- Born: Melvin Donald Leipzig May 23, 1935 Brooklyn, New York City, U.S.
- Died: October 31, 2025 Princeton, New Jersey, U.S.
- Education: Cooper Union, Yale University (BFA), Pratt Institute (MFA)
- Occupations: Visual artist, arts educator
- Known for: Painter, printmaker, portraitist
- Children: 2
- Website: www.melleipzig.com

= Mel Leipzig =

American painter (1935–2025)

Melvin Donald Leipzig (May 23, 1935 – October 31, 2025) was an American visual artist and arts educator, known for his realist portraits in acrylic paint. He lived in Trenton, New Jersey, and exhibited his work both nationally and internationally.

== Life and career ==
Mel Leipzig was born on May 23, 1935, in Brooklyn, New York City. He attended Cooper Union, and received a BFA degree at Yale University, and a MFA degree at Pratt Institute.

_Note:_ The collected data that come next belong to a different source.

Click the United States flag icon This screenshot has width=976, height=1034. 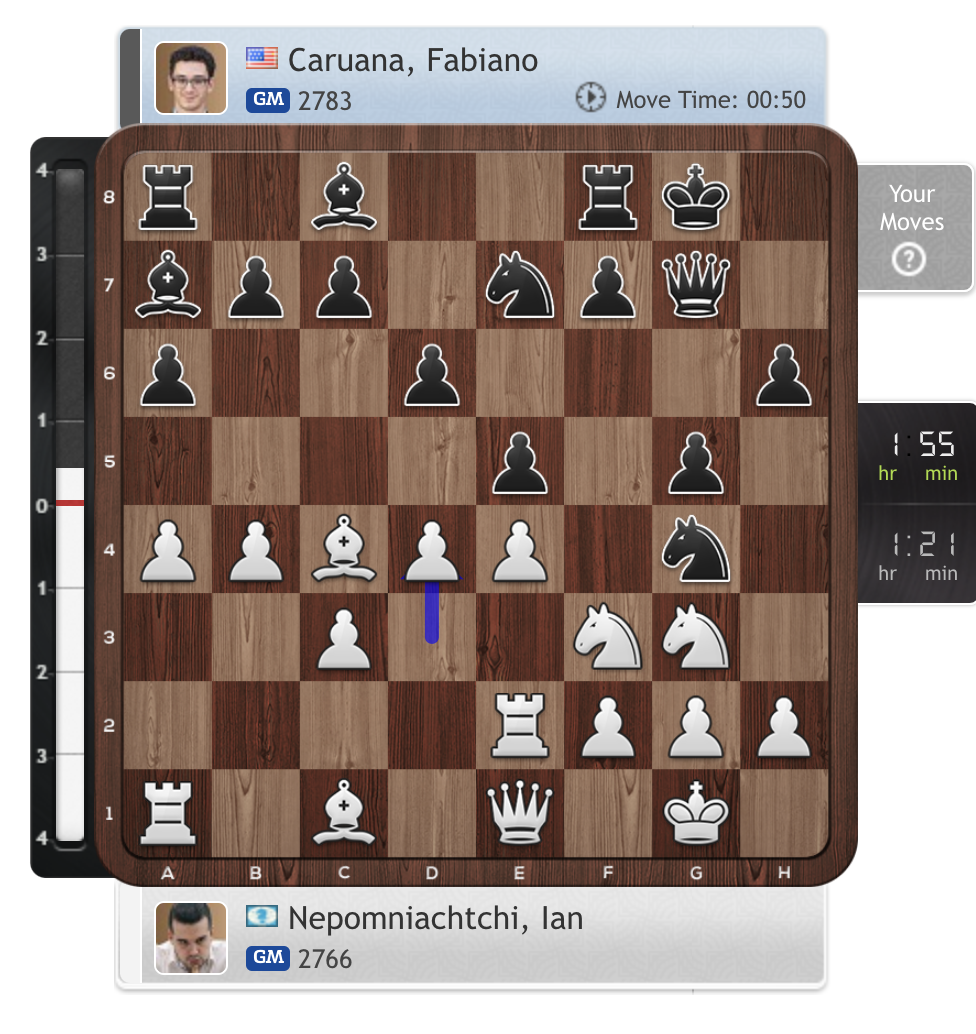[x=262, y=58]
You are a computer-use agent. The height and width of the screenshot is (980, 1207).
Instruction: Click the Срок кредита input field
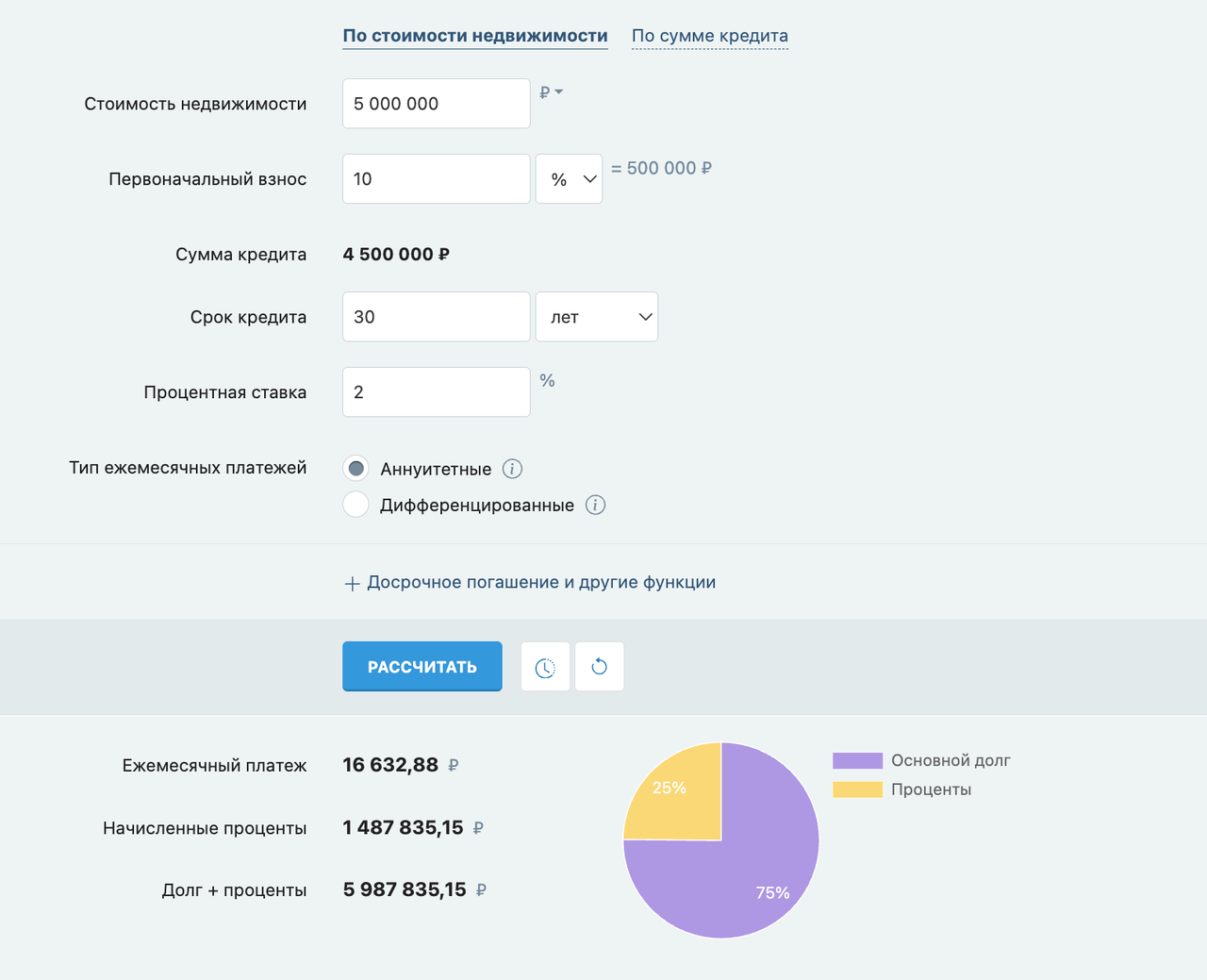(x=436, y=317)
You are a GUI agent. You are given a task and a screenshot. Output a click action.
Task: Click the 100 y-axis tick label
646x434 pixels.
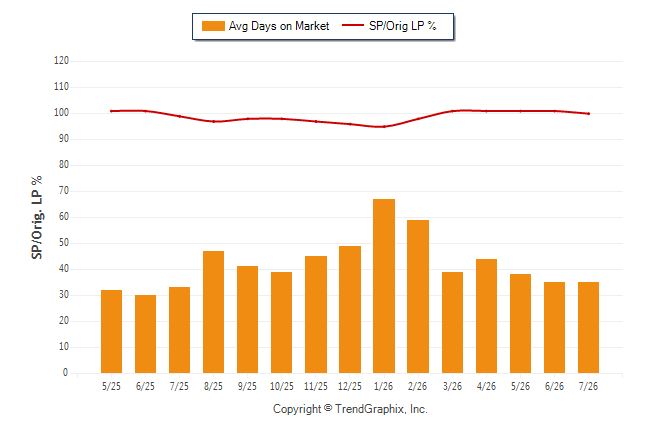(x=61, y=113)
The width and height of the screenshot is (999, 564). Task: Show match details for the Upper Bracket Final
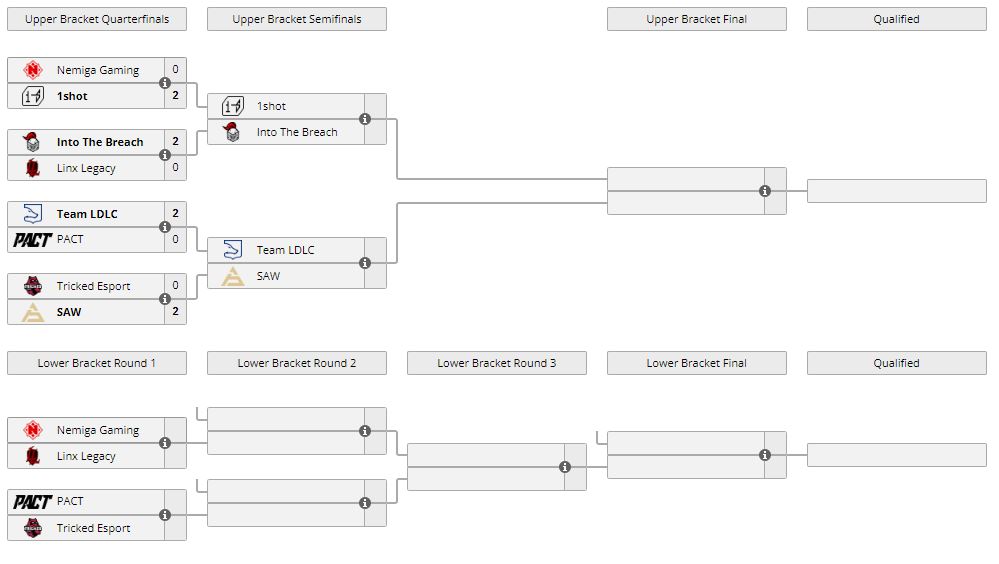[x=765, y=191]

From 1968 until 2013, Leipzig taught art courses at Mercer County Community College. Starting in 1990 Leipzig painted with a limited palette, in four colors: dark blue, dark red, yellow and white. He was profiled on the television series State of the Arts on NJ PBS, in an episode titled "Mel Leipzig: Everything is Paintable" (2017).

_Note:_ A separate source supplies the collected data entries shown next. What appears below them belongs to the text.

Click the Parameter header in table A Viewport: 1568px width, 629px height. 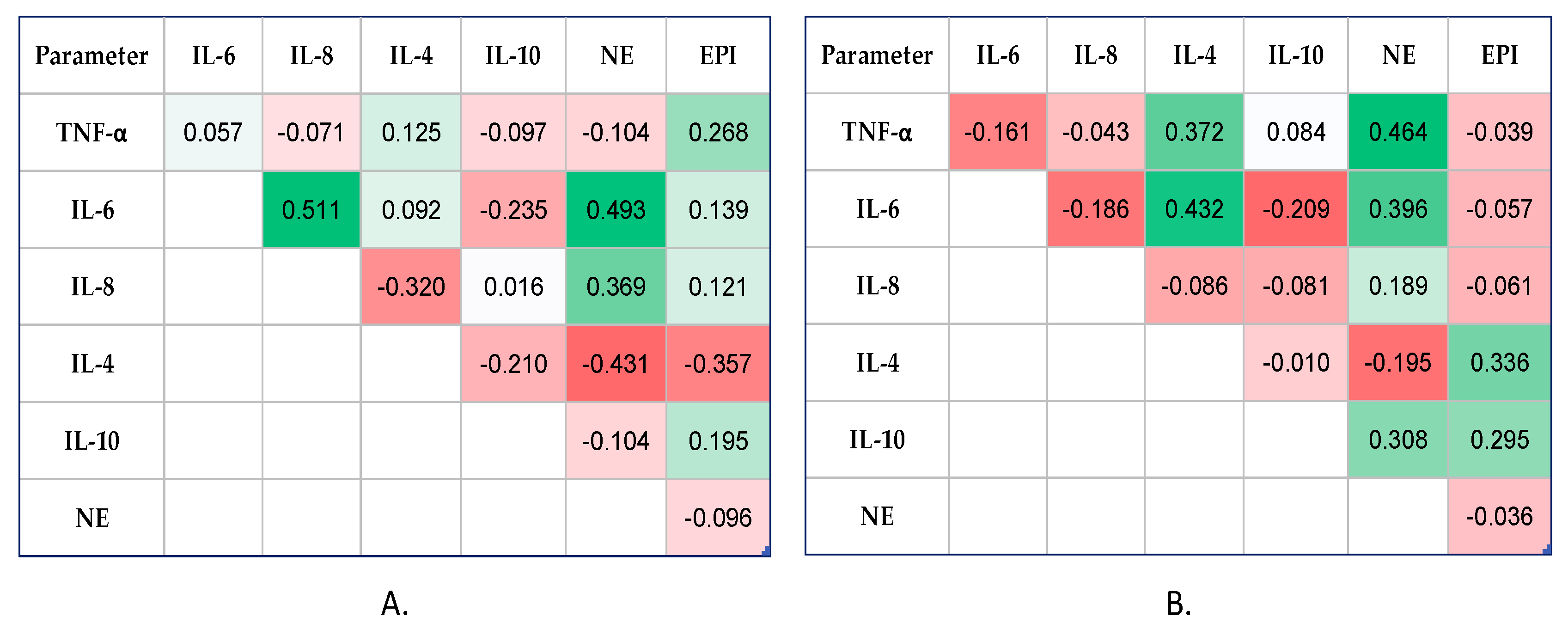92,56
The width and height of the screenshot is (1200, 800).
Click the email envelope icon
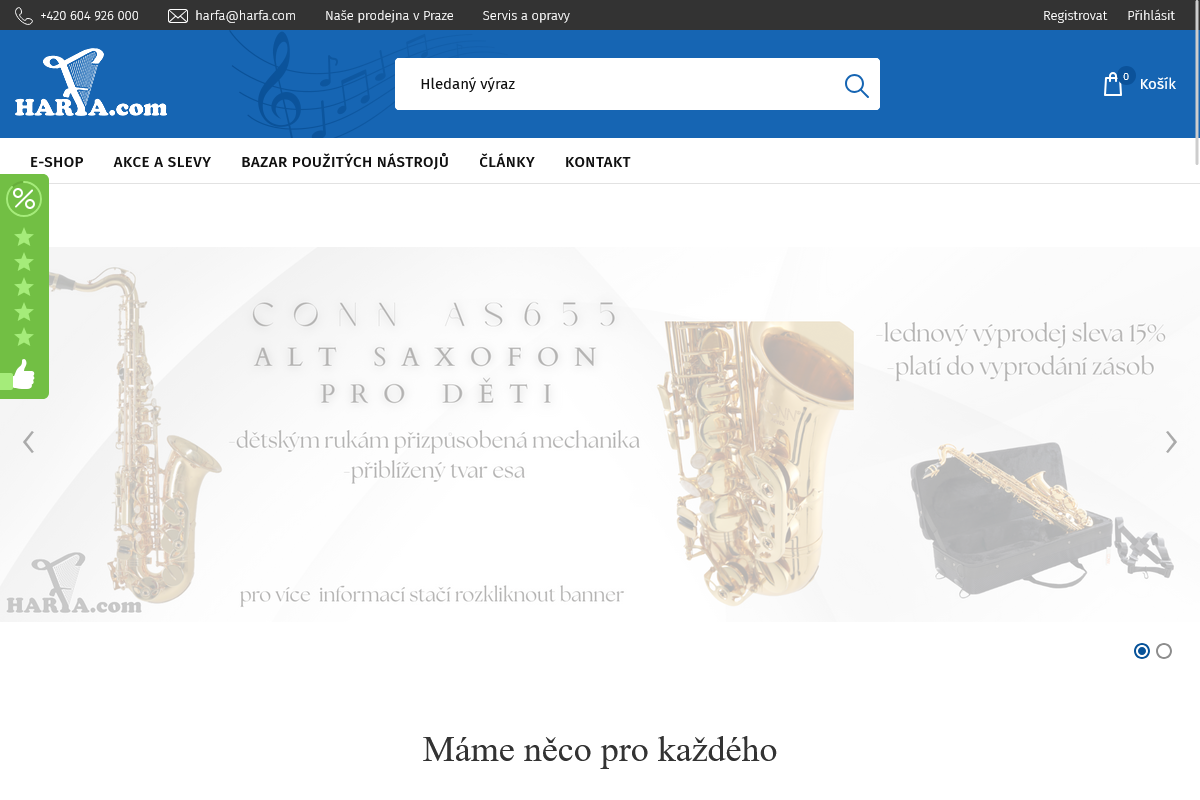pyautogui.click(x=177, y=15)
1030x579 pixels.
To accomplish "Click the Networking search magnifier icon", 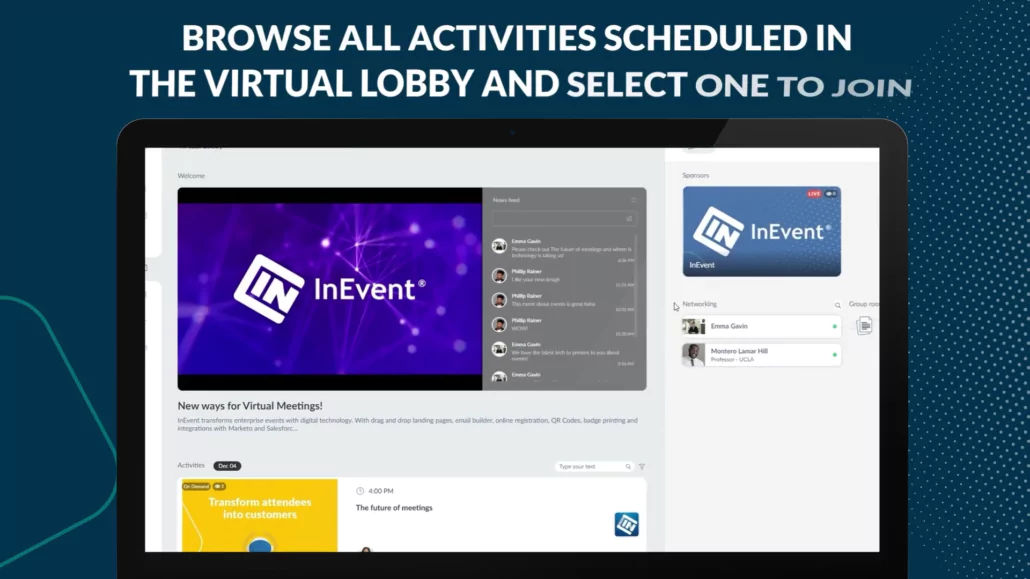I will (838, 305).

Leipzig’s artwork can be found in the collections of the New Jersey State Museum, the Zimmerli Art Museum at Rutgers University, the Yale University Art Gallery, the Whitney Museum, the National Academy Museum and the Cooper Hewitt, Smithsonian Design Museum.

Leipzig was a longtime resident of Trenton, New Jersey. He died in Princeton, New Jersey, in 2025 at the age of 90. The date of his death was reported variously as October 31 or November 1.